Sunday, November 14, 2010

Extra-chunky

Back during the spring quarter, I took Business Law. An eye-opener, since I wanted to be a lawyer as a kid. Not that it was a total waste, since I got to learn about contracts, but what I really didn't like was being forced into a study group. I was number six and so were five other people. I set up a wiki, so we could communicate and not one of them could figure out how to use it--or email. But they were big on meeting face to face.

I'd almost managed to do brain soap, but watching the "extra chunky" video brought it back.



If you haven't seen it, it's hilariously funny, even if it "is" about food science.

I'd never listened to Gladwell before. A good thing, because it's easier to form your own opinion when no one is trying to tell you what to think.

The people in my study group were a lot like early Ragu. Stuck in their high school mindsets, rolling on to take "study skills" in college. Trained--you know? To think a certain way and do things right. To conform.

Conformity, group work, and respect for authority figures--the system perpetuates itself, over and over as people leave school to become authority figures.

What brought it home to me were the presentations. Each month we had to pick a case and rotate through different parts. The first month, I got the conclusion, which included implications and possibilities.

To me, implications and possibilities meant ripples, and what that might trigger. Since we were number six, there were five presentations in front of us. I spent the whole time shaking my head. I'd gotten it wrong. Obviously, implications meant a summary of the facts and what happened next.

Five times. Five summaries.

By the time our presentation rolled around, everyone else in the class had gotten crappy grades and I was thinking, "Great." I sighed, clicked the powerpoint--and launched into my spiel. This might happen, that might happen--see here? Since this did happen, right here, sometime in the future, this might also happen, given things don't change, but if they do, this might happen over there.

Appalled silence. I kid you not. Thirty five faces, all staring like I'd let out a fart. Squinched up and pained.

Then the teacher asks me a question. He was the only one who understood implications and possibilities--out of the entire room, all thirty-five people, from all walks of life, at all levels of education. He could "see", but no one else could.

When you do it in the real-world, it's called out of the box thinking--when you do it in a system, it's called non-conformity. I got a good grade, but the rest of my group were freaked out and I was rotated into questions where all I had to do was parrot the facts. I slept for the rest of the quarter, head down, full out, and truthfully--let the group carry me. It made them happy.

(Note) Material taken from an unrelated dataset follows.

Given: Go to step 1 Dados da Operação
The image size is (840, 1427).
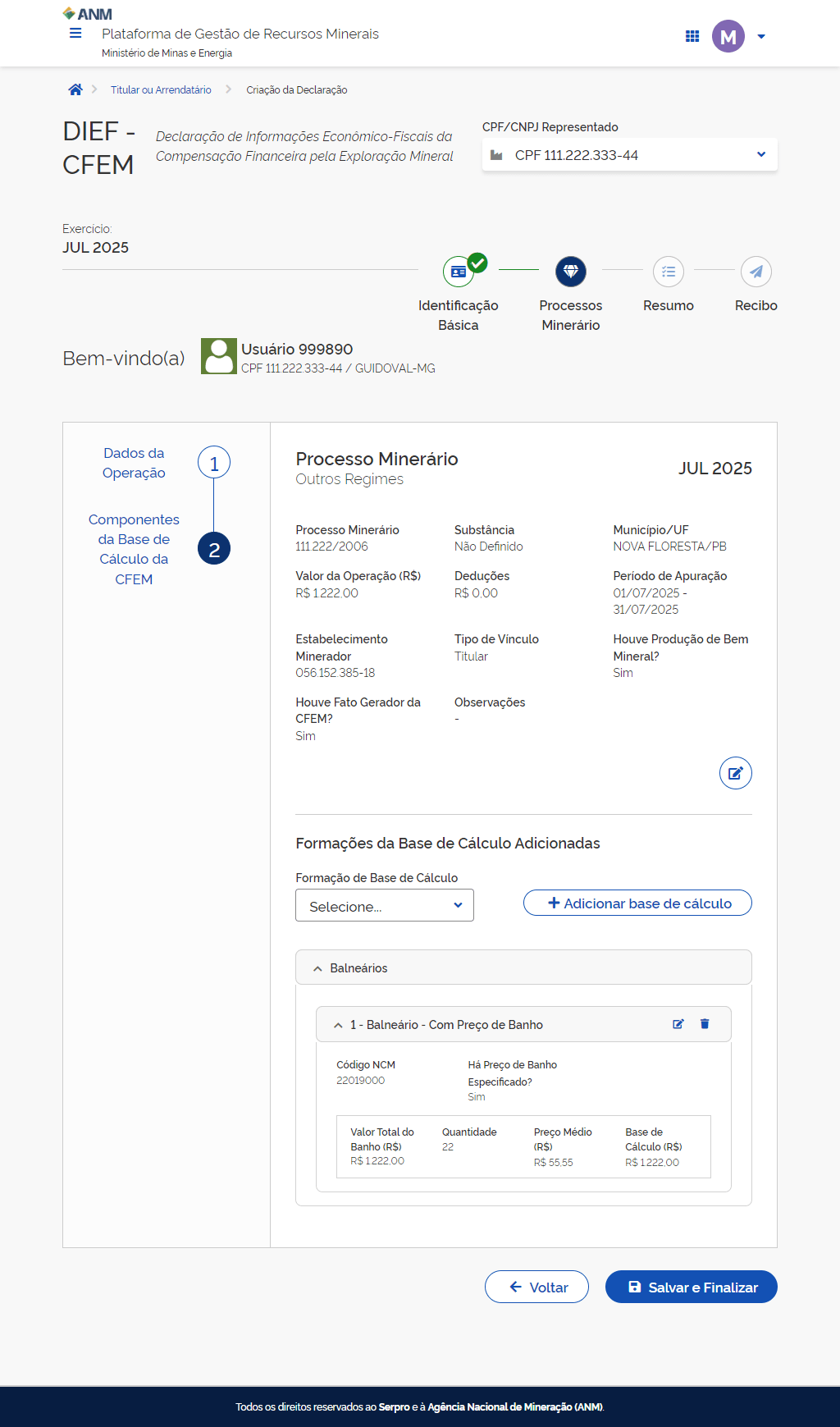Looking at the screenshot, I should 214,464.
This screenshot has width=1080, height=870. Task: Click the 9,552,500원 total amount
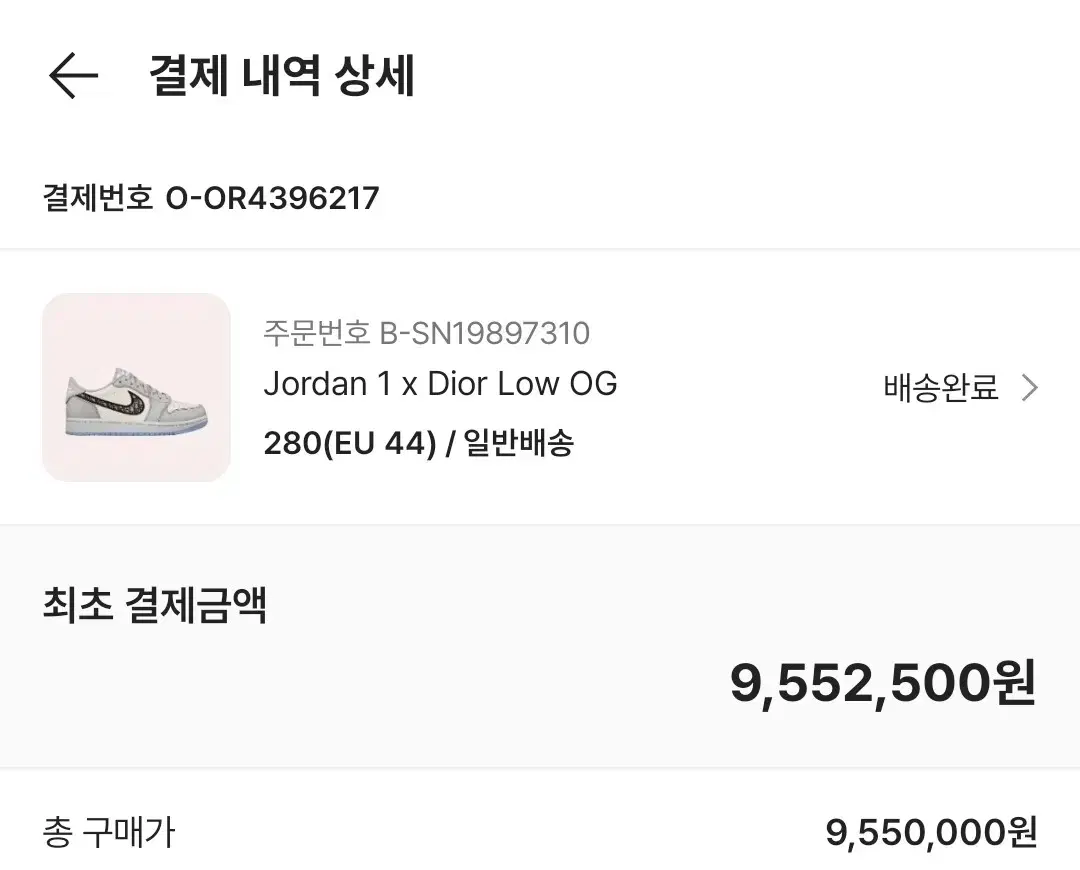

Gladwell says back in the seventies, Ragu did a lot of market research. They'd put people in focus groups and ask, "What do you want in a spaghetti sauce?" and people would say "authentic" and "Italian"--you know, all the normal stuff you think when you think spaghetti sauce, when what they really wanted was extra-chunky.

Every time I hear someone say, "I don't have a degree in English." I wince. You don't need a degree in English to write. You don't even need to know the difference between Dickens and Bradbury, or what all the devices are named. Because none of it matters.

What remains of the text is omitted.